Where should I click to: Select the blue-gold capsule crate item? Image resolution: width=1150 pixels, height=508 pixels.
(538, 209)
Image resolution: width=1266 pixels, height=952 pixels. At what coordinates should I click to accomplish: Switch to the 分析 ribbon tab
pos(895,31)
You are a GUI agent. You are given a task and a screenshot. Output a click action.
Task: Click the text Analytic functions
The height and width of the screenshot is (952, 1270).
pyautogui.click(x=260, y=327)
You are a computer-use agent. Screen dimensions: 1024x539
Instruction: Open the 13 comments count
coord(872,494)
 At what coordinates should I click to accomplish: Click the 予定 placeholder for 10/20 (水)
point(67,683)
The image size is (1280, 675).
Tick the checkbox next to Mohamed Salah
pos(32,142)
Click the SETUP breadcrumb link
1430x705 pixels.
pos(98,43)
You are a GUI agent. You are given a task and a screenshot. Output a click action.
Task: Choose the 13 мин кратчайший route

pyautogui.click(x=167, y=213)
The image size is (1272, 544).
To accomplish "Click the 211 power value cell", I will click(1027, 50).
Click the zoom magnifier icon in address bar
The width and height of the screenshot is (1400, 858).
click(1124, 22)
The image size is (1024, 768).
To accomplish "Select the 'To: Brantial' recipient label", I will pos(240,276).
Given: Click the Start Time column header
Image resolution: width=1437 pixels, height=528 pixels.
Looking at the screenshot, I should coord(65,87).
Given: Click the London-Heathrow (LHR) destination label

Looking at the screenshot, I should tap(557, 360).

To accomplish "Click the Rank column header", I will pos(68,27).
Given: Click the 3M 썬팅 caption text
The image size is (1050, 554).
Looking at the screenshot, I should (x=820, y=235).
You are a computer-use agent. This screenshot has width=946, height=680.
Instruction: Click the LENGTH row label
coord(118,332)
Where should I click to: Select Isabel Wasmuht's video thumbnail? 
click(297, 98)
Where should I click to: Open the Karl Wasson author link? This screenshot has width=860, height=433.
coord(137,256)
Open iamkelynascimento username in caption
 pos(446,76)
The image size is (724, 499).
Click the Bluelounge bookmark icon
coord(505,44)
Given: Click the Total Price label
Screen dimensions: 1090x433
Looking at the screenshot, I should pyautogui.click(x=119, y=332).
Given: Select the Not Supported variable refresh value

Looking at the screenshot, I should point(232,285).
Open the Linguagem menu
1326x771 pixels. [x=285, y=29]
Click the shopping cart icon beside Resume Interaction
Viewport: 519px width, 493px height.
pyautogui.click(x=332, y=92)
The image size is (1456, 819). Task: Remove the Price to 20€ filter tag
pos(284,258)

**ACTION ITEM**:
Whenever the string "text" shows up in a line of the entries, copy that line.

**RESPONSE FOR THIS EXERCISE**:
Task: Click the text Analytic functions
Given: Click the 3M 썬팅 caption text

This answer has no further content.